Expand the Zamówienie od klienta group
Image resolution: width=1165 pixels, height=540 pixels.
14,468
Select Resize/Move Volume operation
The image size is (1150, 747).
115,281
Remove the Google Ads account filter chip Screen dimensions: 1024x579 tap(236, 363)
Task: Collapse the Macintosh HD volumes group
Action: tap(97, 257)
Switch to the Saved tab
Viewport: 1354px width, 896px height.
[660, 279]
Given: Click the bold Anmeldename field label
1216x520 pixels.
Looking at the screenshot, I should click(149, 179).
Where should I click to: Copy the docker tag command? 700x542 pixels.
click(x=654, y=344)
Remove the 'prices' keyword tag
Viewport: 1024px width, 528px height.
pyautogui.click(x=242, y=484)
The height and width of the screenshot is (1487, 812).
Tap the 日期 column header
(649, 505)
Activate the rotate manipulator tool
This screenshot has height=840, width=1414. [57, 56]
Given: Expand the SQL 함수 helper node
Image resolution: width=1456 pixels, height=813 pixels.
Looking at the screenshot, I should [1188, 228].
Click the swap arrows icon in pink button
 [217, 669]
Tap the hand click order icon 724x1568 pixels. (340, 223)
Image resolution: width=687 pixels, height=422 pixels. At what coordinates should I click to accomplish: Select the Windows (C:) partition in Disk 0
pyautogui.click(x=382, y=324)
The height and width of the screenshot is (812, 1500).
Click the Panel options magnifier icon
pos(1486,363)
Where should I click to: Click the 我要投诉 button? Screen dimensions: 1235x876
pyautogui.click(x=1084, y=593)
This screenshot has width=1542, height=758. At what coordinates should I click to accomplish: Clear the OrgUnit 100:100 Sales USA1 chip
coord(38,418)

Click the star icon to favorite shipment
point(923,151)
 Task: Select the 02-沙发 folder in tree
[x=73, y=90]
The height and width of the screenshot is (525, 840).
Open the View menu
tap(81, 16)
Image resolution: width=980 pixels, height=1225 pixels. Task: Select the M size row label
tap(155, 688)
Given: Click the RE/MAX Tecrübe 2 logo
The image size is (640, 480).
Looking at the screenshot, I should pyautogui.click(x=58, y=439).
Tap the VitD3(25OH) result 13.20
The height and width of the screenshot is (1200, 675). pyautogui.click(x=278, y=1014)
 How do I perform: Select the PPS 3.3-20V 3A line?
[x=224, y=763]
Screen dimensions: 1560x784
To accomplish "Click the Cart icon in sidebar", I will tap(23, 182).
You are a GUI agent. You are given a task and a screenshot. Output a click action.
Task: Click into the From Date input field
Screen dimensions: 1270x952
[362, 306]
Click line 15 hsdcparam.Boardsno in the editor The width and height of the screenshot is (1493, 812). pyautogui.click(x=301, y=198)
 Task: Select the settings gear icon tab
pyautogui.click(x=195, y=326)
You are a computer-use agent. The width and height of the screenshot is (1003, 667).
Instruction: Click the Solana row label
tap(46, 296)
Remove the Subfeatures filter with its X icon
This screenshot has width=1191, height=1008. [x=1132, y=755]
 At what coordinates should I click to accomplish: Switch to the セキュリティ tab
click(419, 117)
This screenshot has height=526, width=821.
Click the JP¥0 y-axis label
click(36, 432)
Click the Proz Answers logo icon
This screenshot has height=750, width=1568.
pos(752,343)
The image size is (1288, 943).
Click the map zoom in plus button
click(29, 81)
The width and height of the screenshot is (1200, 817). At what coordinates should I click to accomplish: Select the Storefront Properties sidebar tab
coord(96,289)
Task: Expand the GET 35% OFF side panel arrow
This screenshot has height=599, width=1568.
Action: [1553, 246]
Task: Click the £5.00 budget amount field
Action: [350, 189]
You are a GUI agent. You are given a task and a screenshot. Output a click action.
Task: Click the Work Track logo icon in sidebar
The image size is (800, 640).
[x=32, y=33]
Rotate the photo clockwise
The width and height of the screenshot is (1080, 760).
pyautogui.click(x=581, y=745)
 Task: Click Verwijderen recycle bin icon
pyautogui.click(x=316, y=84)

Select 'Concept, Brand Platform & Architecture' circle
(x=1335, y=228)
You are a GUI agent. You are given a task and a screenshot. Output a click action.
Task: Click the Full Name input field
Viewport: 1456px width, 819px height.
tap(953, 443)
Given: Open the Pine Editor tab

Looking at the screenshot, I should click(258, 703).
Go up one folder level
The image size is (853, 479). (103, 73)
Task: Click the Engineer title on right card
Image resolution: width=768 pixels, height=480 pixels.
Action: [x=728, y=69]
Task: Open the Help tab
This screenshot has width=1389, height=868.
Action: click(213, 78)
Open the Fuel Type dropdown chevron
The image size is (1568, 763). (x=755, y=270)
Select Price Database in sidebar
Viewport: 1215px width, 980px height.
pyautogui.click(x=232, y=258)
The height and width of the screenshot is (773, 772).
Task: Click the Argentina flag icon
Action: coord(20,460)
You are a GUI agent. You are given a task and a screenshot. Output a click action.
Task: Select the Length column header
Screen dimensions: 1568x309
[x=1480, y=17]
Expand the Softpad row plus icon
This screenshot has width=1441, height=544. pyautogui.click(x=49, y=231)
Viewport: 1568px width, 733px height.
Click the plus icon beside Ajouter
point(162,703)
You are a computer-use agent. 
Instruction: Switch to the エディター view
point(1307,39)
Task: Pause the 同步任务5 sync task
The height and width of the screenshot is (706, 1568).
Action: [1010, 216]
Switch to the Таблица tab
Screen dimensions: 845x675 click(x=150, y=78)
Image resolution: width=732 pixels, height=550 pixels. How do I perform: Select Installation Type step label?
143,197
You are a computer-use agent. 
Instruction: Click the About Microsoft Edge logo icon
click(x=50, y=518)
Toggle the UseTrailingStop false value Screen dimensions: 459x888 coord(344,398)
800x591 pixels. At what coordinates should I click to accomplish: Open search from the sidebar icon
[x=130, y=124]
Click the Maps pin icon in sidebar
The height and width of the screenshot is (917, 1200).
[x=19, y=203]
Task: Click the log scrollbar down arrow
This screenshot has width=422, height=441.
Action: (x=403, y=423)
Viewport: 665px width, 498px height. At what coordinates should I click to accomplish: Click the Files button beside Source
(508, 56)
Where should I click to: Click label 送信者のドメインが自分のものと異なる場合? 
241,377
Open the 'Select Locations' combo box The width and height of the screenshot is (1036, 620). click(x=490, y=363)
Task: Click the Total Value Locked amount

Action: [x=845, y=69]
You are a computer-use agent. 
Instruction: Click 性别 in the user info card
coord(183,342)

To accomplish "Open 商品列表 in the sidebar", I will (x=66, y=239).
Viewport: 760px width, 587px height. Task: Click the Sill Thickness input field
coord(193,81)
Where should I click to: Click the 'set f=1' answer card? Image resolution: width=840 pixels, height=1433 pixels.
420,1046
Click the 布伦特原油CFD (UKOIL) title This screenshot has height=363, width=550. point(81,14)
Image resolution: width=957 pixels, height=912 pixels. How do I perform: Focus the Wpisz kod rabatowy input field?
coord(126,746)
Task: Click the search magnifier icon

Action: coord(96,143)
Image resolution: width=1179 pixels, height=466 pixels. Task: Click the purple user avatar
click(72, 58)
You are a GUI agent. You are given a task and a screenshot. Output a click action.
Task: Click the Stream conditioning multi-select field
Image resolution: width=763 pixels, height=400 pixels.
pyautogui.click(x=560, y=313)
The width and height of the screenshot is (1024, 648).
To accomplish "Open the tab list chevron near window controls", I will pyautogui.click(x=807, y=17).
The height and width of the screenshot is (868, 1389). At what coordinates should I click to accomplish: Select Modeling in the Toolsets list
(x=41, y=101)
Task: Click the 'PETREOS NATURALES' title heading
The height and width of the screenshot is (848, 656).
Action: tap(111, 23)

---*---

● ПИСЬМЕННЫЙ ЗАПРОС
Перепечатайте без изменений отрезок данных от самого начала до строки, содержащей «Looking at the screenshot, I should [1188, 228].», включительно.

● ВЫПОЛНЕННОЕ ЗАДАНИЕ
Expand the Zamówienie od klienta group
Image resolution: width=1165 pixels, height=540 pixels.
14,468
Select Resize/Move Volume operation
The image size is (1150, 747).
115,281
Remove the Google Ads account filter chip Screen dimensions: 1024x579 tap(236, 363)
Task: Collapse the Macintosh HD volumes group
Action: tap(97, 257)
Switch to the Saved tab
Viewport: 1354px width, 896px height.
[660, 279]
Given: Click the bold Anmeldename field label
1216x520 pixels.
Looking at the screenshot, I should click(149, 179).
Where should I click to: Copy the docker tag command? 700x542 pixels.
click(x=654, y=344)
Remove the 'prices' keyword tag
Viewport: 1024px width, 528px height.
pyautogui.click(x=242, y=484)
The height and width of the screenshot is (1487, 812).
Tap the 日期 column header
(649, 505)
Activate the rotate manipulator tool
This screenshot has height=840, width=1414. [57, 56]
Given: Expand the SQL 함수 helper node
Image resolution: width=1456 pixels, height=813 pixels.
Looking at the screenshot, I should [1188, 228].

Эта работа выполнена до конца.